Continuity Insert? N

My Reprint: N/A

Characters Appearing: Black Jack Tarr, Brynocki, Moon Knight, Mordillo, Shang-Chi

Previous:
Sleepwalker #9
Up:
Main

1992 / Box 32 / EiC: Tom DeFalco

Next:
Alpha Flight #106

Comments

I had absolutely no idea this comic book even existed. I might actually try to find a copy of it, just because it looks so damn bizarre, and those mock covers by various long-time Marvel artists are pretty funny.

Posted by: Ben Herman | April 24, 2016 1:07 PM

Moench has been pretty brutally open about how he feels other writers didn't get Moon Knight, so it's weird as hell to see him do this Special concurrent with Marvel publishing what must be the absolute worst Moon Knight comics possible.

Those fake covers are fun though.

Posted by: AF | April 24, 2016 1:18 PM

I love the Batman and Spider-Man style covers.

Posted by: JSfan | April 24, 2016 4:38 PM

Odd that the cover they identify as "Golden Age" looks an awful lot like Silver Age DC, right down to the Comics Code Authority sticker that didn't exist in the Golden Age.

Posted by: Morgan Wick | April 24, 2016 5:34 PM

Maybe the Pool Shark should team up with 8-Ball. Or maybe they are bitter rivals...

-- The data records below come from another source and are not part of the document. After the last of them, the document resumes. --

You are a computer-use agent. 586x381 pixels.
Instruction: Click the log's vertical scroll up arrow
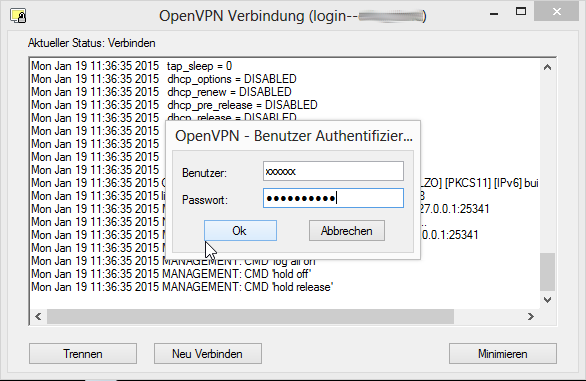point(548,67)
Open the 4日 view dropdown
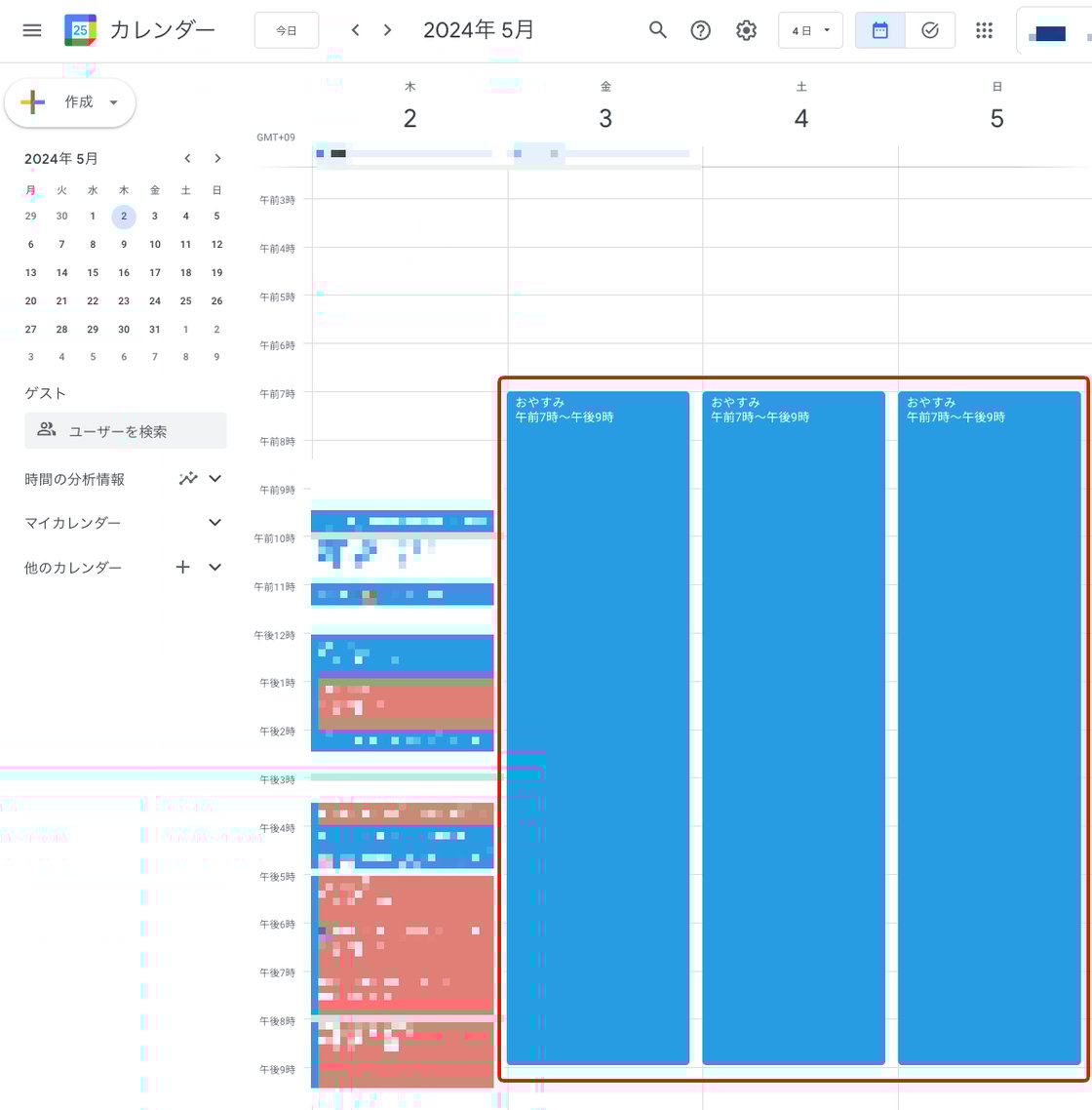The image size is (1092, 1110). pyautogui.click(x=809, y=30)
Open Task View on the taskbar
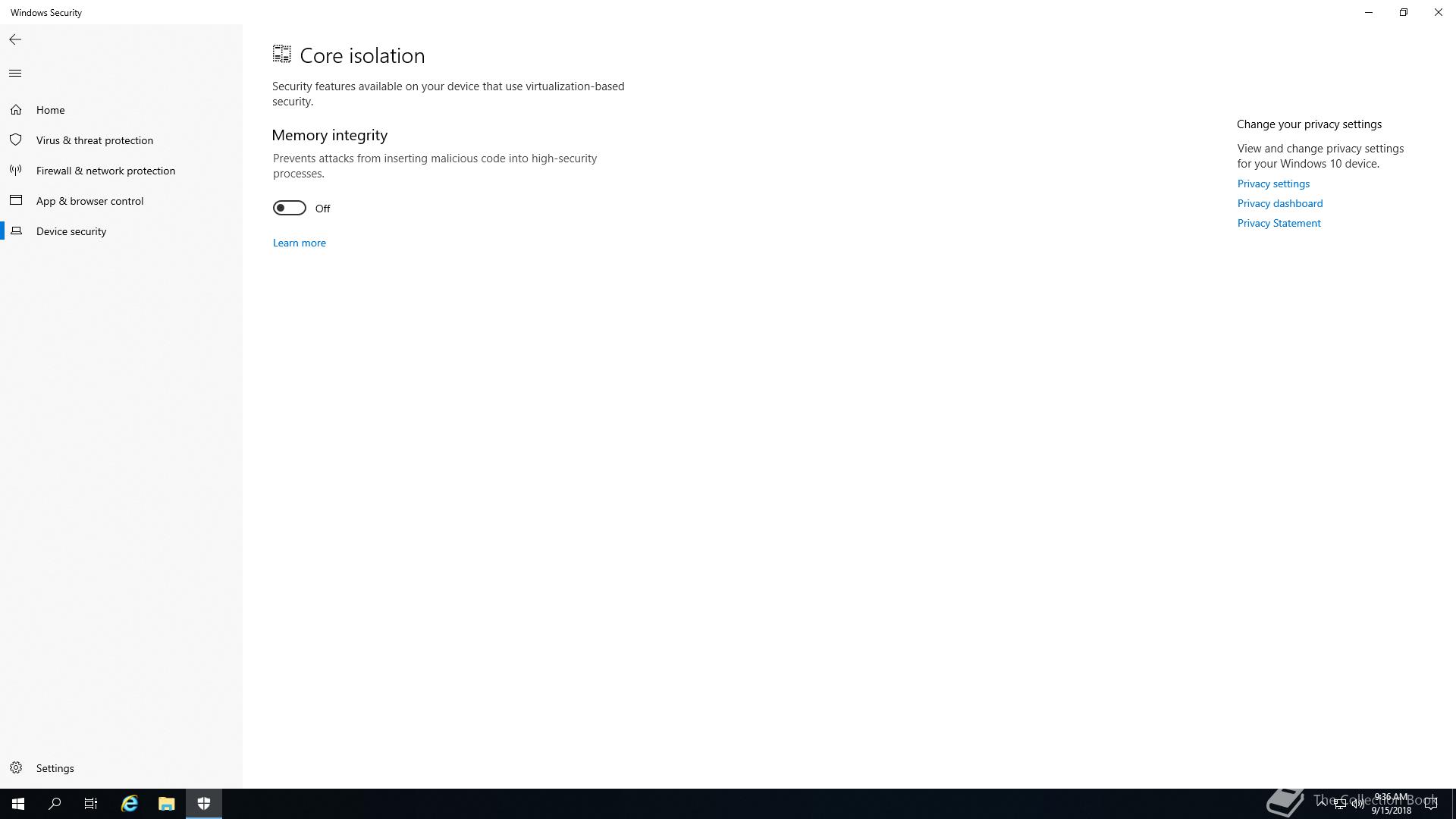This screenshot has height=819, width=1456. (91, 804)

Posted by: Erik Robbins | April 24, 2016 6:43 PM

Moon Knight is often very stoic. But it seems natural to me that when teaming up with Shang Chi he would assert his own individuality by emphasizing Jake Lockey's crude sense of humor.

Posted by: Luis Dantas | April 24, 2016 7:47 PM

Wasn't Moench the regular writer on Batman by late 1992? I wonder if this was originally an inventory story that they slotted into the publishing schedule.

Posted by: Red Comet | April 25, 2016 1:40 AM

The reference to the Pointer Sisters sure suggests that this was written a fair while before it was published. It seems to be well insulated from continuity concerns as well.